▶ **Dataset extract**:
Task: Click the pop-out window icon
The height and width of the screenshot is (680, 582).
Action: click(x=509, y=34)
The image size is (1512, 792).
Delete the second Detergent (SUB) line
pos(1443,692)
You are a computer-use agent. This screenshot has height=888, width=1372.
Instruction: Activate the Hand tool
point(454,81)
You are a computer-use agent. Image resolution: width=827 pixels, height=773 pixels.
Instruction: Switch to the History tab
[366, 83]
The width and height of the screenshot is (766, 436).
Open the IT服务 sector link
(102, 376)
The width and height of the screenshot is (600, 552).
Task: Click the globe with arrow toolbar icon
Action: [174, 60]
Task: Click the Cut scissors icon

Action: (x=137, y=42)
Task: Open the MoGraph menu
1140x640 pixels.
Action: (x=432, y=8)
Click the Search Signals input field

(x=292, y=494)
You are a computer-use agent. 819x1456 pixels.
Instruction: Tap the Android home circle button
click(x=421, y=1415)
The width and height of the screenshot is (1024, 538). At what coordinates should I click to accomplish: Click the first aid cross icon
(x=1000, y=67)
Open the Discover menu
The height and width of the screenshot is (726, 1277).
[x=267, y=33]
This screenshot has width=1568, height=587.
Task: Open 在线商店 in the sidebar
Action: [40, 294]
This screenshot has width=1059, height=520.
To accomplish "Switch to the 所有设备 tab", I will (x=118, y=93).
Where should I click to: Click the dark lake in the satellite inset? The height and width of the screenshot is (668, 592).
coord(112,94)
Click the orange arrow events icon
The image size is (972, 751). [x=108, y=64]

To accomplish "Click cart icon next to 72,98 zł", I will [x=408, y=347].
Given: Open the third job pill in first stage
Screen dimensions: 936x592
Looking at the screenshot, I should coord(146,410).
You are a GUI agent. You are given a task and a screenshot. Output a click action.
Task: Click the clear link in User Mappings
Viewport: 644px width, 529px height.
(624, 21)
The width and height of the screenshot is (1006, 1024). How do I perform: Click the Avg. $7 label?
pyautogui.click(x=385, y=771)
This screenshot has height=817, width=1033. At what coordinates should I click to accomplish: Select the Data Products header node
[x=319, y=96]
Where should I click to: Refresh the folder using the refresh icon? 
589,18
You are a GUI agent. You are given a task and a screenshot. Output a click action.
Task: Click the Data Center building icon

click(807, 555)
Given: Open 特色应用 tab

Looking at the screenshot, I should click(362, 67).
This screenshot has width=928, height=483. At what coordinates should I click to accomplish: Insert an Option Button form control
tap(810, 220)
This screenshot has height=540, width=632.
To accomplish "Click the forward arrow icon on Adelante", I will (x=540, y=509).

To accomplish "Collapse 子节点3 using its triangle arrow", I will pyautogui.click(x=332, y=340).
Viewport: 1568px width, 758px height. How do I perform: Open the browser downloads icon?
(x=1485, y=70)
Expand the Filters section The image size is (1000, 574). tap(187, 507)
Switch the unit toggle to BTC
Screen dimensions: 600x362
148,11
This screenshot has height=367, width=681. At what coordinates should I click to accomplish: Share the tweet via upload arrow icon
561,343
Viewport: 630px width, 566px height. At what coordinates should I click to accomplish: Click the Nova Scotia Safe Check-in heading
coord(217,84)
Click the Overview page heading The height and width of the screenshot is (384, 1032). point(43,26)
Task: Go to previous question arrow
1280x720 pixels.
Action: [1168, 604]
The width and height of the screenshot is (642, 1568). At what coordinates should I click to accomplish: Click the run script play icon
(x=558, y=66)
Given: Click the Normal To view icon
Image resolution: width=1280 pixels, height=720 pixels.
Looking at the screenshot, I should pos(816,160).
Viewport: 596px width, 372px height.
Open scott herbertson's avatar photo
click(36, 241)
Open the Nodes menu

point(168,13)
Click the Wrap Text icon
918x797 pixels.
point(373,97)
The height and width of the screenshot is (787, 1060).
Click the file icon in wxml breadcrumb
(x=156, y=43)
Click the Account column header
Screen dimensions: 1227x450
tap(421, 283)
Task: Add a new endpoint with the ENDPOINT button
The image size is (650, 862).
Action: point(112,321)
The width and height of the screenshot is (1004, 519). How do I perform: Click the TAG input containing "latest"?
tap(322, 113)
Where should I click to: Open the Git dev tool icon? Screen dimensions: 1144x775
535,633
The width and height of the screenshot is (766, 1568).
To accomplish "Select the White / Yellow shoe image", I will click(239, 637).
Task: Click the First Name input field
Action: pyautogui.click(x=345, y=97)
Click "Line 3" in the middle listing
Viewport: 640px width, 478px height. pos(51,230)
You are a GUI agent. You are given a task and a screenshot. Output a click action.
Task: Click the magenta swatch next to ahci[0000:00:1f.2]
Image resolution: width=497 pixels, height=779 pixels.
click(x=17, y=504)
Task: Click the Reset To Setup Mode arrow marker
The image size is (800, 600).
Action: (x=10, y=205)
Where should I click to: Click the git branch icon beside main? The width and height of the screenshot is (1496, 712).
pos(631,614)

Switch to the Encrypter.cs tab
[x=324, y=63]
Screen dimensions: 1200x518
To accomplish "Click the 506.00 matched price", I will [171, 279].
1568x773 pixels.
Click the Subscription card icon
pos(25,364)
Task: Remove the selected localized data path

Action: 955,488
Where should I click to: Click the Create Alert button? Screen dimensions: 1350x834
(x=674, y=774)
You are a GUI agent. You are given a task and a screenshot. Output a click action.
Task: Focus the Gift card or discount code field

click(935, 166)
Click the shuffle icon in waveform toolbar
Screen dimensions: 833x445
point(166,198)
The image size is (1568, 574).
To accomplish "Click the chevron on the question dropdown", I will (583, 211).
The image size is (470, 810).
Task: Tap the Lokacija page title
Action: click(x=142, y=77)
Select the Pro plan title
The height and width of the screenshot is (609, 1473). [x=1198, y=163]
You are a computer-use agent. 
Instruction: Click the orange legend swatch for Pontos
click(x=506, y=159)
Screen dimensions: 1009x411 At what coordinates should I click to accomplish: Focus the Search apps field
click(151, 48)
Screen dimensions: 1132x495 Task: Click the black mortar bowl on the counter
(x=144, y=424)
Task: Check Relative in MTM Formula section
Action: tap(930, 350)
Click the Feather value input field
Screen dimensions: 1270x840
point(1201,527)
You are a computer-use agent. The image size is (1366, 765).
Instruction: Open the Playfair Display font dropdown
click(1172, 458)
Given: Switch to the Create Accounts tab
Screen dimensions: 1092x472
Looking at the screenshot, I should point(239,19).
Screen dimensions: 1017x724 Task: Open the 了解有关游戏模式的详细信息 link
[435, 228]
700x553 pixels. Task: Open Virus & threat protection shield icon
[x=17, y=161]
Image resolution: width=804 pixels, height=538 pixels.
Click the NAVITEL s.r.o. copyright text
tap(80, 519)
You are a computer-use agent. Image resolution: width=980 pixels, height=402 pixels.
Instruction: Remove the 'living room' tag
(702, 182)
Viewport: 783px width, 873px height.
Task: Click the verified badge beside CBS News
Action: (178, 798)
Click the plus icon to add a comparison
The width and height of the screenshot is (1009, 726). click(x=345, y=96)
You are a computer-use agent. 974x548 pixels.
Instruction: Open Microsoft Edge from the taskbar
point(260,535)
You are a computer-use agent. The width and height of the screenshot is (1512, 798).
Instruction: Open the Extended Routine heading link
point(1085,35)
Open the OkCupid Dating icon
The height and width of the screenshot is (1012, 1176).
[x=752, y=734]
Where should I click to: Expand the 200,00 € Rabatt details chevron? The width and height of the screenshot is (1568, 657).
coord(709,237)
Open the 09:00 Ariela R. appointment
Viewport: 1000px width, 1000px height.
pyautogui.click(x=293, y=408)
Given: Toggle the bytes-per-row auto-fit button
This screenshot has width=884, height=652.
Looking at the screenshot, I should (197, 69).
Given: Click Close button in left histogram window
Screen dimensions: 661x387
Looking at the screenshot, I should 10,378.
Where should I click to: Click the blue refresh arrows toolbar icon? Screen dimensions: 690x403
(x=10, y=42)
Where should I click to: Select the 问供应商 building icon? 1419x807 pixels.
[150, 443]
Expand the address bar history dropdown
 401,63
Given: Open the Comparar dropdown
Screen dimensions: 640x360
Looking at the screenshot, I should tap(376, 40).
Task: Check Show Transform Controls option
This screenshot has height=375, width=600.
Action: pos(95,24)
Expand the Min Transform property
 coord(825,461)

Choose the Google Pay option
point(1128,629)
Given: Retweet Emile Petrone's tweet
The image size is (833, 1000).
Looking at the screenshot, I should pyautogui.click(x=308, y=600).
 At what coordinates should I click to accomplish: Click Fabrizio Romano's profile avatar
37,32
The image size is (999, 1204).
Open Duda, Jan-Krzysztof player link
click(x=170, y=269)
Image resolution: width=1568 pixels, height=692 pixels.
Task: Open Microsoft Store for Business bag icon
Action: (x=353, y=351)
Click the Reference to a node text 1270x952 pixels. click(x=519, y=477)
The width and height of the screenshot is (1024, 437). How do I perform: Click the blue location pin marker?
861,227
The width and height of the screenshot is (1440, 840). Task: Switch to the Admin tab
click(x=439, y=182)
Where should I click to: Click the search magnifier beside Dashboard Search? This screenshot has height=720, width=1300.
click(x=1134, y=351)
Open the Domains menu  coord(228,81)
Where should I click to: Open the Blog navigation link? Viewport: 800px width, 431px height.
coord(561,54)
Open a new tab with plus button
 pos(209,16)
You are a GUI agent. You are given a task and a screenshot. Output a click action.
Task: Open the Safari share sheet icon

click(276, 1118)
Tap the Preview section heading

▶ **Exercise objective**: Among the lines of the data, identify those with the word "next". Copy each of them.

▶ **Response to this task**:
To accomplish "Click cart icon next to 72,98 zł", I will [x=408, y=347].
Task: Click the magenta swatch next to ahci[0000:00:1f.2]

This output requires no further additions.